Data entries:
++++++++++++++++++++
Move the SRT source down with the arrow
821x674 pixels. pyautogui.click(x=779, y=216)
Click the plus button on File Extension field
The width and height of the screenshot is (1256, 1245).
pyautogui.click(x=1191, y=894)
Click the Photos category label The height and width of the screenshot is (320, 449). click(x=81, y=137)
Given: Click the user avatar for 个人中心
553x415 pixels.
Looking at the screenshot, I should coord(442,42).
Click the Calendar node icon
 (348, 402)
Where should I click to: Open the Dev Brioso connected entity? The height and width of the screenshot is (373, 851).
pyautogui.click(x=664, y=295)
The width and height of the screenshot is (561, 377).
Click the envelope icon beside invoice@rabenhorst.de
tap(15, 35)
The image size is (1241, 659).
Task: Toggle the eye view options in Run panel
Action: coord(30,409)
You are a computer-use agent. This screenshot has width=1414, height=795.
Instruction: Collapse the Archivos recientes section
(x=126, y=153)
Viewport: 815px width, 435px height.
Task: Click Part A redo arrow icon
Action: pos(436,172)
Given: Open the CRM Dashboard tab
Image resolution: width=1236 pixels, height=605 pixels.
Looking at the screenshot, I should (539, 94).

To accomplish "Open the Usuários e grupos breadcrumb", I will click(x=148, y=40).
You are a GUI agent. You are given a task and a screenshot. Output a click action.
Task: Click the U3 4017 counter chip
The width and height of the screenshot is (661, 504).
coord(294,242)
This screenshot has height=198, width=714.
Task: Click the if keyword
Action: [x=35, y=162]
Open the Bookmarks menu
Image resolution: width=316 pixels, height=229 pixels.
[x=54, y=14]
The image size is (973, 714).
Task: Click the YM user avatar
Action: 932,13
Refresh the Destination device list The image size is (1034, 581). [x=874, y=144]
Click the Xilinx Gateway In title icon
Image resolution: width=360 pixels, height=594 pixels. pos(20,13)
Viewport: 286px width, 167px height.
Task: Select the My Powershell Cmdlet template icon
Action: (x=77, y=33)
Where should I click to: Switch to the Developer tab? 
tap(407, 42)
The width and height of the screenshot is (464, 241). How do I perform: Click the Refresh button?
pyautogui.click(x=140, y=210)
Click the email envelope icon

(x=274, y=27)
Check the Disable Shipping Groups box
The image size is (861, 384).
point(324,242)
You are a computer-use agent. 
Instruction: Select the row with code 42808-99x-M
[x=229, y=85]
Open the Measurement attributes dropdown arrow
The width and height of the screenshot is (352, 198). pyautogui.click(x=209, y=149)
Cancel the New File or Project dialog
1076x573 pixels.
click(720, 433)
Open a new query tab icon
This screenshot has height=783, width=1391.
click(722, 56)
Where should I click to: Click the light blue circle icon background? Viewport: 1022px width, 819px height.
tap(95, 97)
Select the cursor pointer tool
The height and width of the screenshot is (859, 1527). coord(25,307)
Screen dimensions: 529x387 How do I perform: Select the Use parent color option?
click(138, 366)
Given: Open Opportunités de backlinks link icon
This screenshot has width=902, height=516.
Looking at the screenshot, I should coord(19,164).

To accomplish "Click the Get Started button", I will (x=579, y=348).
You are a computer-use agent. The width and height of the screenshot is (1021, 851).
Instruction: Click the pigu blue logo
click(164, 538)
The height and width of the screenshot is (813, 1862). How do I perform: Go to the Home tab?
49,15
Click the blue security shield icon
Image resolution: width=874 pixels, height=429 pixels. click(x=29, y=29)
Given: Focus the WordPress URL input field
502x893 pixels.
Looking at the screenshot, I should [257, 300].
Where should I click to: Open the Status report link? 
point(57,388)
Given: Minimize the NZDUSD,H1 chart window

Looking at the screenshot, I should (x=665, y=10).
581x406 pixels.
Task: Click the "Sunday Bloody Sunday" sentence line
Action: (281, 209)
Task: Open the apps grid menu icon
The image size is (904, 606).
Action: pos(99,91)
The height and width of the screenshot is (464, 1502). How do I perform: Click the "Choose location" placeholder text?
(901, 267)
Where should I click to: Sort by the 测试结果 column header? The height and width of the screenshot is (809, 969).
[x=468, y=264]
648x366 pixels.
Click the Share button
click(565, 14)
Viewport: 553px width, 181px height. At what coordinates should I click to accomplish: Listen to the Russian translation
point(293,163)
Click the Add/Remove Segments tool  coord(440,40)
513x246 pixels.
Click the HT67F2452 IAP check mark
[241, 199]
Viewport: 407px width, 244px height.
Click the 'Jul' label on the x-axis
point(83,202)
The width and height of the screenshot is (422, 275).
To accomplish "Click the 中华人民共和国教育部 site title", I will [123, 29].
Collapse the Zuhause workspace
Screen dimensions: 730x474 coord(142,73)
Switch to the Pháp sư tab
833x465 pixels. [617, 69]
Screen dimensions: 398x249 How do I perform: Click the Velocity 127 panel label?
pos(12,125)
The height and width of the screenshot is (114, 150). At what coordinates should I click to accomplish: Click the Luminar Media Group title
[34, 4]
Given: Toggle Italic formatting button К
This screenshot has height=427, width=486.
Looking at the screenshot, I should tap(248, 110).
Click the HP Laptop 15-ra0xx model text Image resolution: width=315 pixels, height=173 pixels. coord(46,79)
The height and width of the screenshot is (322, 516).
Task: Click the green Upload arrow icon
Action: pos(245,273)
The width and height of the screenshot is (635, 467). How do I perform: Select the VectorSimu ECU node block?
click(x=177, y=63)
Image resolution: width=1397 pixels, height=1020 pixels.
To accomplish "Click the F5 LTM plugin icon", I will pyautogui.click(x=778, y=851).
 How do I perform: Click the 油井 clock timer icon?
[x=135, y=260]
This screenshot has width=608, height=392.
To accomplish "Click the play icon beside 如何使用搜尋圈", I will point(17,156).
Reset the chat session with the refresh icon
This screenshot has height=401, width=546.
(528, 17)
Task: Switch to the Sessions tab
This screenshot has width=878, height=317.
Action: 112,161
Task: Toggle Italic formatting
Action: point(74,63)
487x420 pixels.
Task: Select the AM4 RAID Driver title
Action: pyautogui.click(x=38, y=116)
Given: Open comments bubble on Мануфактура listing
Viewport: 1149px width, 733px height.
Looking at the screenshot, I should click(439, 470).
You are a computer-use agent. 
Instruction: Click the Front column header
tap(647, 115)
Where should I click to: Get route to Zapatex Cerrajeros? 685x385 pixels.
++++++++++++++++++++
THE PROBLEM: Write out every line of the listing above again, word for word and with nothing changed.

EXPECTED ANSWER:
Move the SRT source down with the arrow
821x674 pixels. pyautogui.click(x=779, y=216)
Click the plus button on File Extension field
The width and height of the screenshot is (1256, 1245).
pyautogui.click(x=1191, y=894)
Click the Photos category label The height and width of the screenshot is (320, 449). click(x=81, y=137)
Given: Click the user avatar for 个人中心
553x415 pixels.
Looking at the screenshot, I should coord(442,42).
Click the Calendar node icon
 (348, 402)
Where should I click to: Open the Dev Brioso connected entity? The height and width of the screenshot is (373, 851).
pyautogui.click(x=664, y=295)
The width and height of the screenshot is (561, 377).
Click the envelope icon beside invoice@rabenhorst.de
tap(15, 35)
The image size is (1241, 659).
Task: Toggle the eye view options in Run panel
Action: coord(30,409)
You are a computer-use agent. This screenshot has width=1414, height=795.
Instruction: Collapse the Archivos recientes section
(x=126, y=153)
Viewport: 815px width, 435px height.
Task: Click Part A redo arrow icon
Action: pos(436,172)
Given: Open the CRM Dashboard tab
Image resolution: width=1236 pixels, height=605 pixels.
Looking at the screenshot, I should (539, 94).

To accomplish "Open the Usuários e grupos breadcrumb", I will click(x=148, y=40).
You are a GUI agent. You are given a task and a screenshot. Output a click action.
Task: Click the U3 4017 counter chip
The width and height of the screenshot is (661, 504).
coord(294,242)
This screenshot has height=198, width=714.
Task: Click the if keyword
Action: [x=35, y=162]
Open the Bookmarks menu
Image resolution: width=316 pixels, height=229 pixels.
[x=54, y=14]
The image size is (973, 714).
Task: Click the YM user avatar
Action: 932,13
Refresh the Destination device list The image size is (1034, 581). [x=874, y=144]
Click the Xilinx Gateway In title icon
Image resolution: width=360 pixels, height=594 pixels. pos(20,13)
Viewport: 286px width, 167px height.
Task: Select the My Powershell Cmdlet template icon
Action: (x=77, y=33)
Where should I click to: Switch to the Developer tab? 
tap(407, 42)
The width and height of the screenshot is (464, 241). How do I perform: Click the Refresh button?
pyautogui.click(x=140, y=210)
Click the email envelope icon

(x=274, y=27)
Check the Disable Shipping Groups box
The image size is (861, 384).
point(324,242)
You are a computer-use agent. 
Instruction: Select the row with code 42808-99x-M
[x=229, y=85]
Open the Measurement attributes dropdown arrow
The width and height of the screenshot is (352, 198). pyautogui.click(x=209, y=149)
Cancel the New File or Project dialog
1076x573 pixels.
click(720, 433)
Open a new query tab icon
This screenshot has height=783, width=1391.
click(722, 56)
Where should I click to: Click the light blue circle icon background? Viewport: 1022px width, 819px height.
tap(95, 97)
Select the cursor pointer tool
The height and width of the screenshot is (859, 1527). coord(25,307)
Screen dimensions: 529x387 How do I perform: Select the Use parent color option?
click(138, 366)
Given: Open Opportunités de backlinks link icon
This screenshot has width=902, height=516.
Looking at the screenshot, I should coord(19,164).

To accomplish "Click the Get Started button", I will (x=579, y=348).
You are a computer-use agent. The width and height of the screenshot is (1021, 851).
Instruction: Click the pigu blue logo
click(164, 538)
The height and width of the screenshot is (813, 1862). How do I perform: Go to the Home tab?
49,15
Click the blue security shield icon
Image resolution: width=874 pixels, height=429 pixels. click(x=29, y=29)
Given: Focus the WordPress URL input field
502x893 pixels.
Looking at the screenshot, I should [257, 300].
Where should I click to: Open the Status report link? 
point(57,388)
Given: Minimize the NZDUSD,H1 chart window

Looking at the screenshot, I should (x=665, y=10).
581x406 pixels.
Task: Click the "Sunday Bloody Sunday" sentence line
Action: (281, 209)
Task: Open the apps grid menu icon
The image size is (904, 606).
Action: pos(99,91)
The height and width of the screenshot is (464, 1502). How do I perform: Click the "Choose location" placeholder text?
(901, 267)
Where should I click to: Sort by the 测试结果 column header? The height and width of the screenshot is (809, 969).
[x=468, y=264]
648x366 pixels.
Click the Share button
click(565, 14)
Viewport: 553px width, 181px height. At what coordinates should I click to accomplish: Listen to the Russian translation
point(293,163)
Click the Add/Remove Segments tool  coord(440,40)
513x246 pixels.
Click the HT67F2452 IAP check mark
[241, 199]
Viewport: 407px width, 244px height.
Click the 'Jul' label on the x-axis
point(83,202)
The width and height of the screenshot is (422, 275).
To accomplish "Click the 中华人民共和国教育部 site title", I will [123, 29].
Collapse the Zuhause workspace
Screen dimensions: 730x474 coord(142,73)
Switch to the Pháp sư tab
833x465 pixels. [617, 69]
Screen dimensions: 398x249 How do I perform: Click the Velocity 127 panel label?
pos(12,125)
The height and width of the screenshot is (114, 150). At what coordinates should I click to accomplish: Click the Luminar Media Group title
[34, 4]
Given: Toggle Italic formatting button К
This screenshot has height=427, width=486.
Looking at the screenshot, I should tap(248, 110).
Click the HP Laptop 15-ra0xx model text Image resolution: width=315 pixels, height=173 pixels. coord(46,79)
The height and width of the screenshot is (322, 516).
Task: Click the green Upload arrow icon
Action: pos(245,273)
The width and height of the screenshot is (635, 467). How do I perform: Select the VectorSimu ECU node block?
click(x=177, y=63)
Image resolution: width=1397 pixels, height=1020 pixels.
To accomplish "Click the F5 LTM plugin icon", I will pyautogui.click(x=778, y=851).
 How do I perform: Click the 油井 clock timer icon?
[x=135, y=260]
This screenshot has width=608, height=392.
To accomplish "Click the play icon beside 如何使用搜尋圈", I will point(17,156).
Reset the chat session with the refresh icon
This screenshot has height=401, width=546.
(528, 17)
Task: Switch to the Sessions tab
This screenshot has width=878, height=317.
Action: 112,161
Task: Toggle Italic formatting
Action: point(74,63)
487x420 pixels.
Task: Select the AM4 RAID Driver title
Action: pyautogui.click(x=38, y=116)
Given: Open comments bubble on Мануфактура listing
Viewport: 1149px width, 733px height.
Looking at the screenshot, I should click(439, 470).
You are a computer-use agent. 
Instruction: Click the Front column header
tap(647, 115)
Where should I click to: Get route to Zapatex Cerrajeros? 685x385 pixels.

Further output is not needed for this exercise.